За первыми же кустами все разворачиваются в шеренгу и переходят на бег. Лешка недоуменно оглядывается, начинает спрашивать:

— Братцы, почему бежим? А рисовать?

Мы все оборачиваемся и останавливаемся, глаза всех встречаются, и в них вопрос: что делать с Лешкой, он совсем не предусмотрен нашей программой. Мелькает в глазах: связать, скрутить. Лешка, сразу поняв положение, улыбается:

— А может, вы бежите? То и я с вами.

Опять молниеносно, не договариваясь, забираем его в середину, и бег продолжается. Мешает бежать планшет с бумагой для пейзажа, швыряю его в кусты, остаются краски, рисунки за пазухой и полный карман гимнастерки карандашей.

Нам нужно держаться в направлении на триангуляционную вышку, чтобы выйти к деревне, какой — знал Клочко, но сейчас мы не видим ни горизонта, ни вышки, ветки бьют по глазам, и слышны только топот ног и тяжелое дыхание бегущих людей. Впереди поляна, за ней, вдали, лес, в глазах стоят розовые и зеленые круги, еще нажим — и мы на другой стороне. Но за кустами открылось полотно железной дороги, у переезда стоят два полицая. Раздумывать некогда, бросаемся вперед, они падают на дно кювета и не стреляют. Несколько прыжков, и мы проскакиваем в двадцати шагах от них, нам некогда заниматься ими, а им, как видно, страшно заниматься нами, и мы продолжаем бег к лесу по высокой траве. Радость свободы еще не успела нас охватить, мы заняты бегом. Вскочили в лес, бег не уменьшился. Зачавкала под ногами вода, мы попали в болото, вдали послышался лай собак. На секунду все остановились, прислушиваясь, сразу пробежала тень озабоченности, в мозгу у всех пролетело виденное — те, кого ловили с собаками. Мы знали, что охранники преследуют верхом, держа на сворке собак. Сначала спускают первую пару — овчарок, они, как волки, приучены заходить с двух сторон бегущего, сбивают с ног и не дают сопротивляться; тогда, по звуку, пускают вторую пару — овчарку и дога, огромного черного пса, и успевают следом подскакать сами, связывают руки ремнями, и собаки патрулируют пойманного.

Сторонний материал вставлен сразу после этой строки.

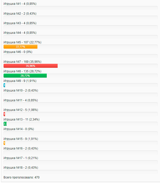The height and width of the screenshot is (183, 160).
Task: Click the Всего проголосовало: 470 text
Action: point(21,177)
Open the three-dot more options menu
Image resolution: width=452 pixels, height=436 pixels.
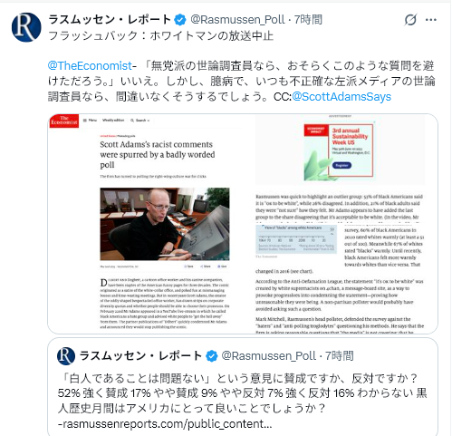coord(431,20)
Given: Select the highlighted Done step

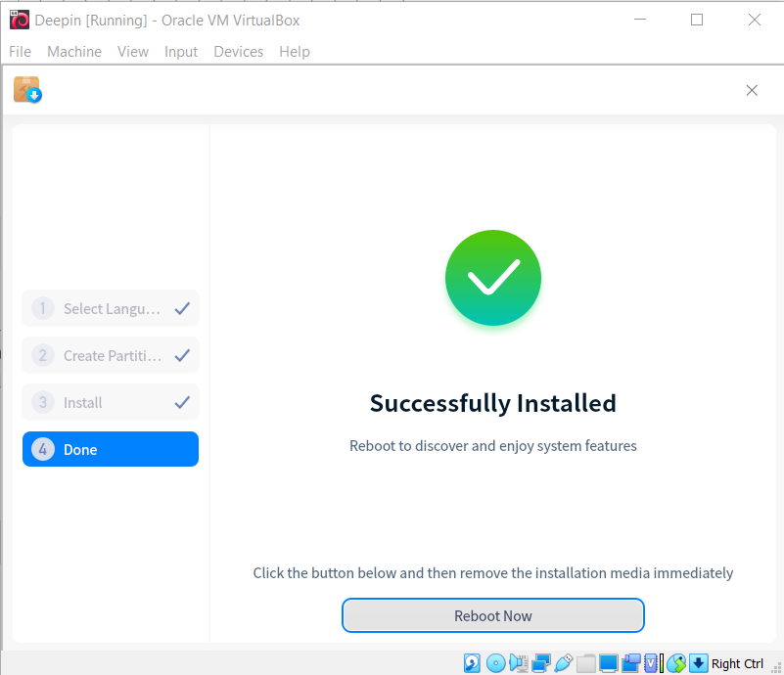Looking at the screenshot, I should (110, 449).
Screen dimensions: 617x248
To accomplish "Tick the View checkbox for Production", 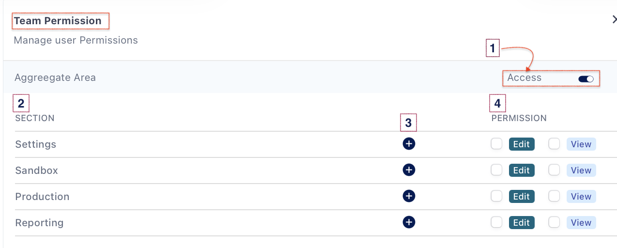I will (x=554, y=196).
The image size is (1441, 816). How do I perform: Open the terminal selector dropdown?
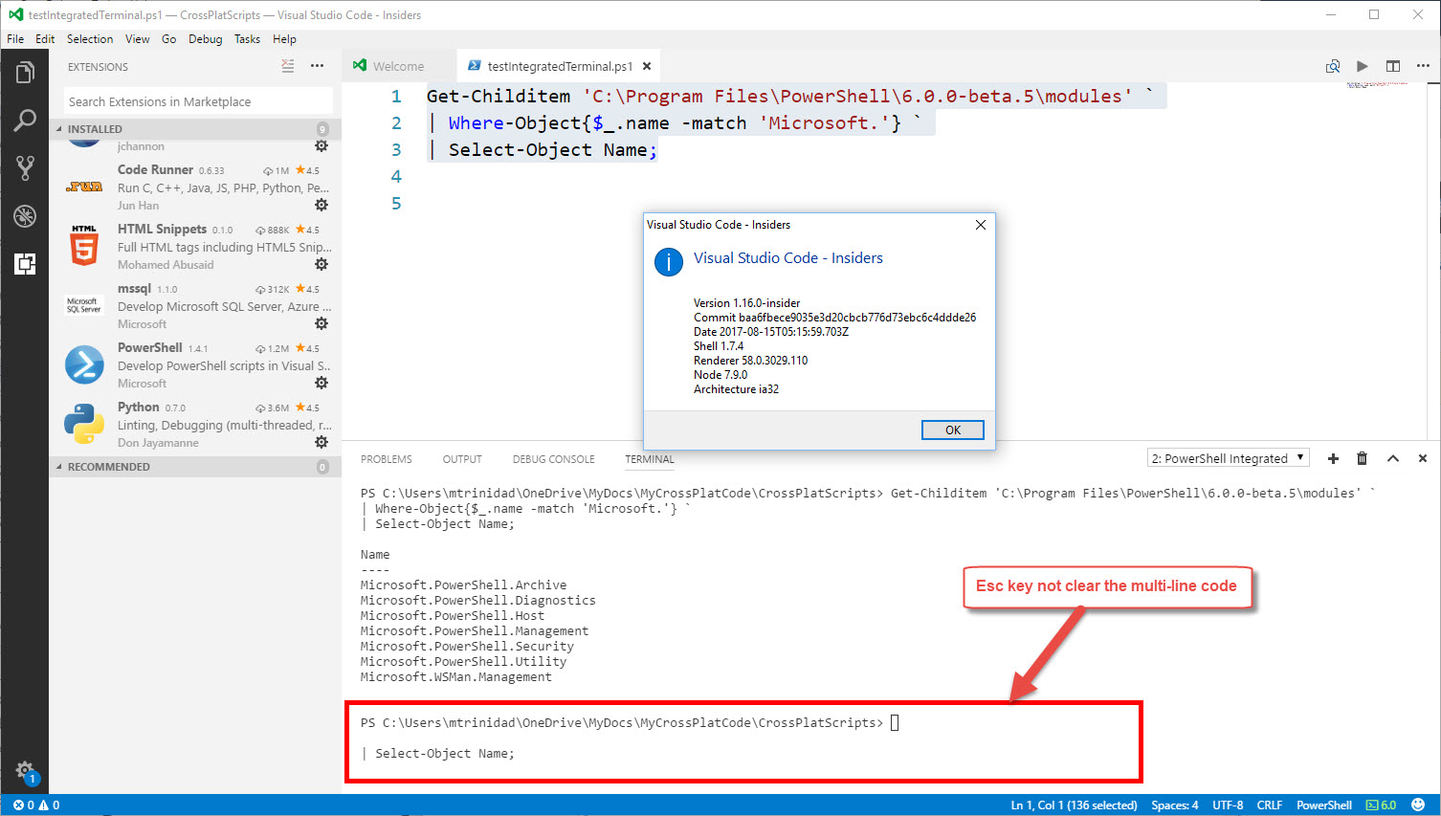click(1228, 457)
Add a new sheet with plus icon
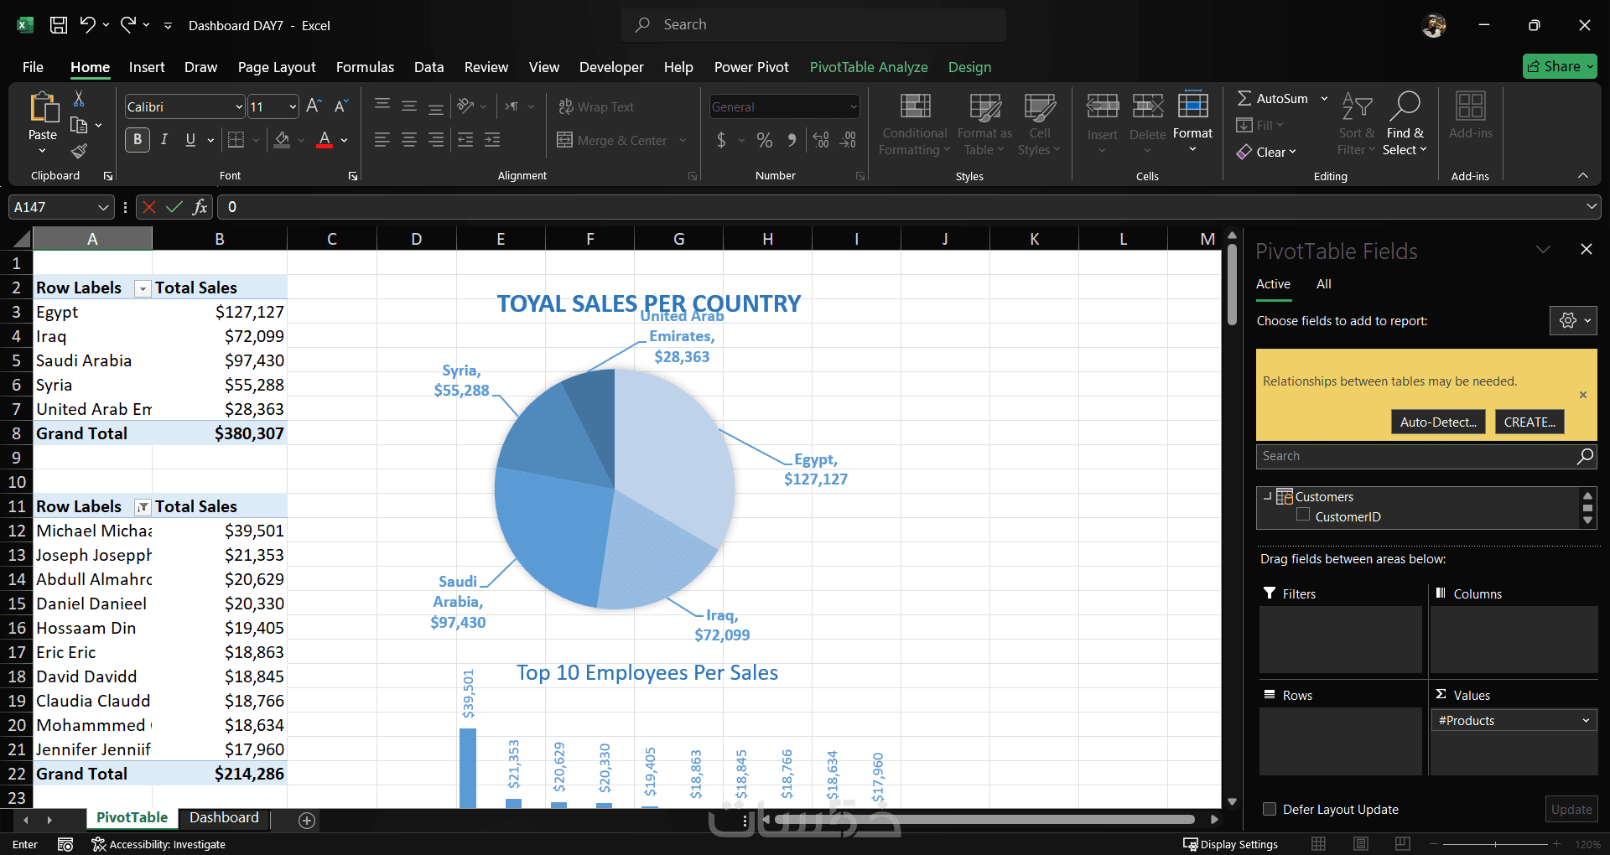This screenshot has width=1610, height=855. point(307,821)
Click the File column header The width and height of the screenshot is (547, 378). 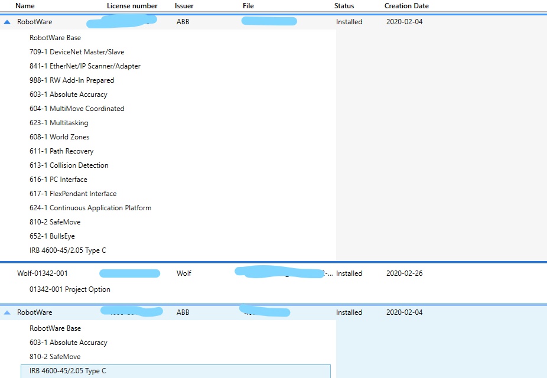[248, 6]
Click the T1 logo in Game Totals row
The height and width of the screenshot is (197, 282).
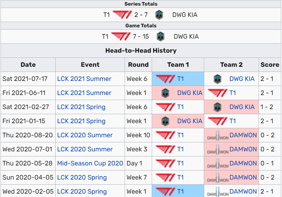click(x=121, y=37)
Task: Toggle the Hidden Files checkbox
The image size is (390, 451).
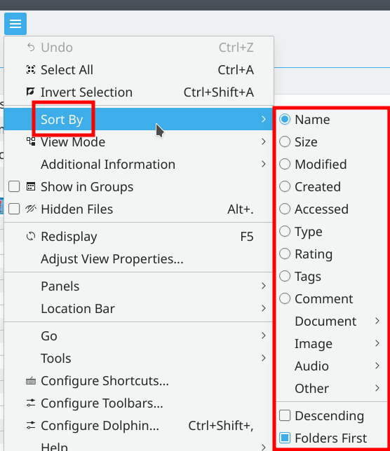Action: (14, 209)
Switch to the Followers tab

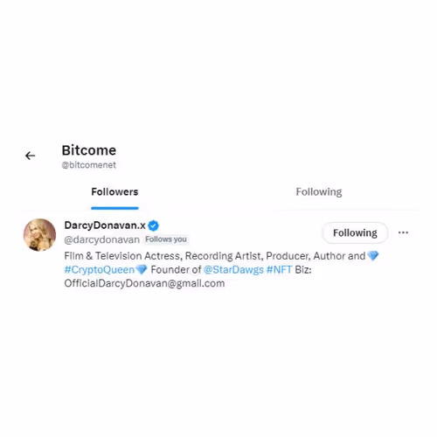coord(114,191)
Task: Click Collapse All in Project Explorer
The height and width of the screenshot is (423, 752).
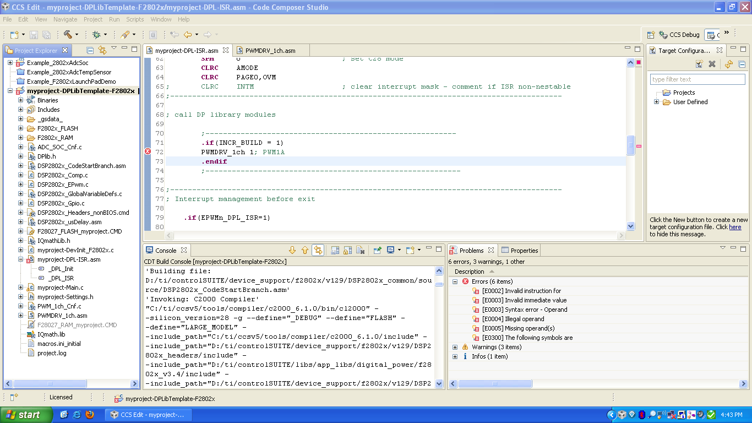Action: (90, 50)
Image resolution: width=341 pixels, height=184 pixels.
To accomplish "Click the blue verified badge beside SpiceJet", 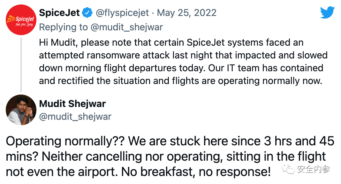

Вся надежда бегущего — на болото, по болоту тяжелее бежать, зато и на лошадях проехать почти невозможно, а собаки в воде теряют след. Но охранники, выискивая места посуше, все-таки объезжают болото и находят след, так как рано или поздно бегущий все равно выйдет на более твердую почву.

Единственное спасение для нас — скорей затерять свои следы в болоте, а там, может, найдется дорога, чтобы оторваться подальше от погони; отпустить собак они вряд ли решатся, так как ушедшие вперед собаки могут погибнуть, попав в такую большую группу, как наша. Бег начался снова, но это уже не бег, а самое изнурительное перепрыгивание и проваливание. Болото переходит в кочки, это еще тяжелее, теряешь совсем дыхание. Выбираемся на сухое место, лай отдаляется, и мы напрягаем все силы, стараясь быстрее преодолеть сухой лес, оторваться как можно дальше от наших преследователей. Уже нет бодрости в беге, уже становится неразмеренным бег, длится второй час, а может, третий; внутри все горит и кажется все безразличным, хочется одного — упасть и лежать, лишь бы остудить пылающее сухим огнем горло. Мы не говорим друг с другом, у нас нет руководителя, есть группа, которая лидирует в беге. Оглядываюсь, замечаю у одного белую слюну в уголке рта, у другого красные пузырьки в белой пенке слюны. Да, так, наверно, загоняют лошадей, и они сдыхают… Еще… еще… ведь я когда-то хорошо бегал, только не показать товарищам, что у меня иссякли силы, воля. В груди и горле жжет, будто обварено кипятком, и уже не в силах набрать воздух, мы его глотаем маленькими рывками, сильно хекая; ноги кажутся налитыми чем-то тяжелым, и все труднее их поднимать. Замечаю у себя такие же капельки крови на руке, когда вытираю рот. Увидев оранжевые кисти рябины, наклоняю ветку, ртом обрываю ягоды и начинаю на бегу их разжевывать. Терпкий сок стягивает кислотой гортань, приводит в себя. Остальные тоже хватают ягоды.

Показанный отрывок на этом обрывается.